Et ici à cette Direction à la tête de laquelle vous êtes, le contrôle des naissances n’est pas pour vous un moyen de veiller à la santé de la mère et de l’enfant ?

Quand vous parlez de contrôle, ça voudra dire que je dois passer dans chaque ménage et voir combien d’enfants il y a pour intimer l’ordre de ne plus en faire.

Ne peut-on pas fixer des règles ?

Non ! On ne peut pas fixer des règles, mais expliquer aux gens. C’est pourquoi la planification familiale est là. On ne peut pas imposer un nombre d’enfants. On laisse ça à la conscience de chacun.

Vous verrez des gens nantis qui vous diront qu’ils veulent avoir deux ou trois enfants. Par contre, il y a d’autres personnes qui peuvent avoir des dizaines de personnes dans un petit local sans s’en soucier.

Mais, est-ce que l’Etat ne peut pas limiter les gens même s’ils veulent en faire alors qu’ils n’ont pas les moyens de supporter ?

Non ! De toute façon, on n’est pas encore arrivé là.

Alors, vous l’avez soutenu, le taux élevé de fécondité est un facteur aggravant de pauvreté chez les femmes et les ménages. Comment peut-on l’expliquer plus simplement aux gens pour qu’ils le comprennent ?

Je vous donne un exemple banal. Un ménage aux revenus moyens qui a un enfant va mieux supporter cet enfant qu’un ménage de même type qui en a trois. Les charges financières du ménage à un enfant seront moindres que celles du ménage à trois enfants.

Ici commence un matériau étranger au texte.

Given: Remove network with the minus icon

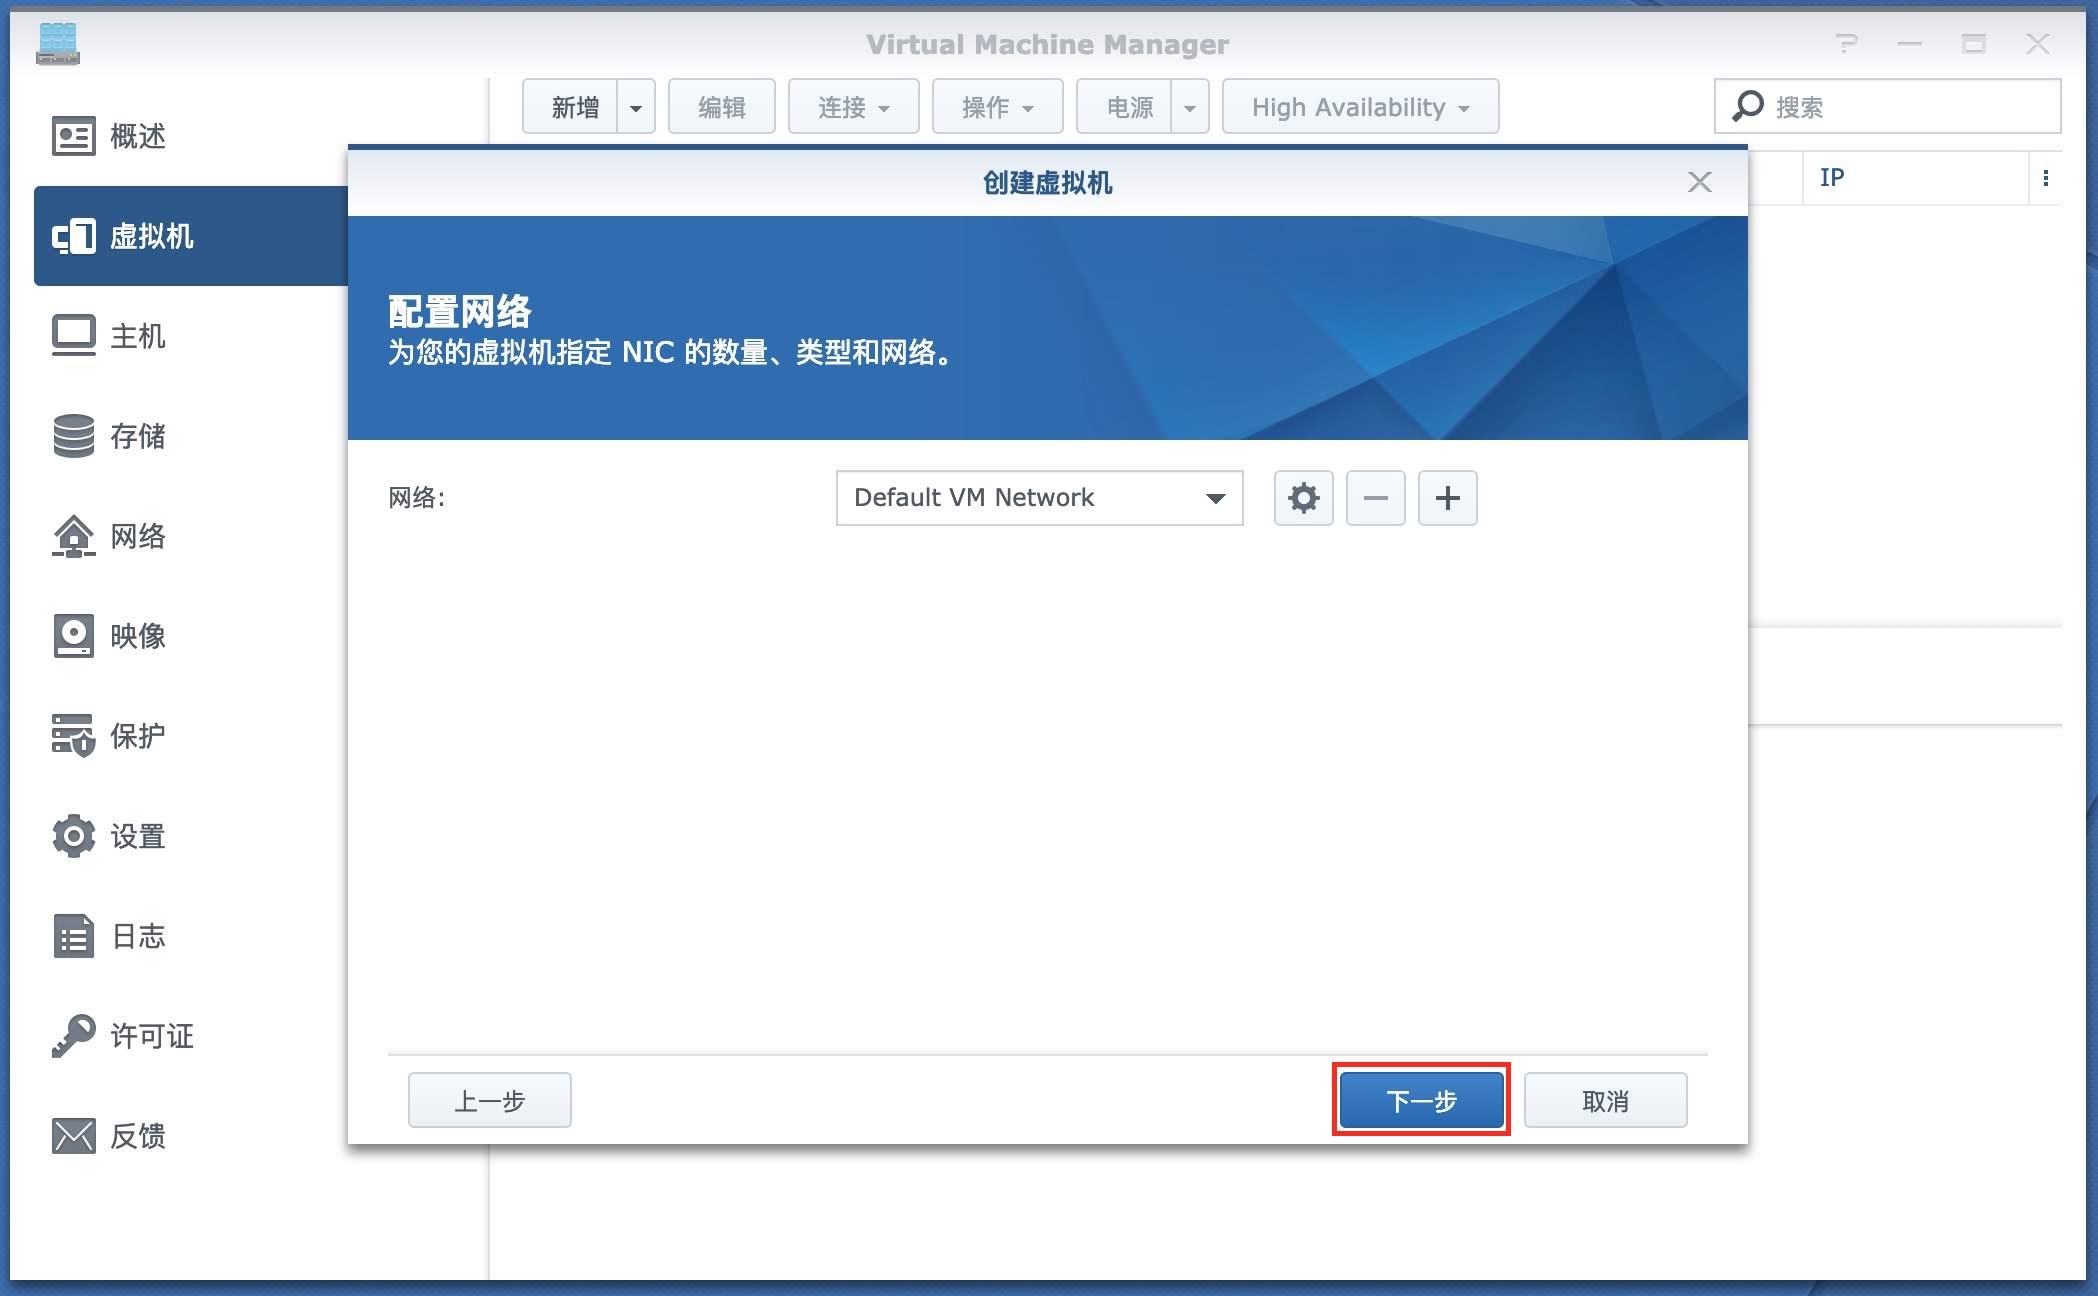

Quand on va envoyer les enfants dans une école privée où la scolarité coûte cent mille francs (100.000 F), ça va tripler au niveau du ménage à trois enfants. On constate alors qu’il y a un poids qui tire le ménage à trois enfants vers le bas. C’est ainsi que la fécondité élevée devient un facteur de pauvreté.

Alors, est-ce que vous avez des perspectives pour améliorer le taux de mortalité néonatale ?

Le gouvernement a déjà pris le taureau par les cornes en fermant les cliniques et les cabinets clandestins où des aides-soignants font des accouchements. Je crois qu’avec cette mesure, le taux de mortalité néonatale va s’améliorer dans notre pays. J’en appelle aussi à l’engagement de la communauté, des chefs traditionnels, chefs coutumiers et des journalistes pour la sensibilisation, parce que tout le monde doit s’impliquer pour qu’on améliore la santé de la mère et de l’enfant au Bénin.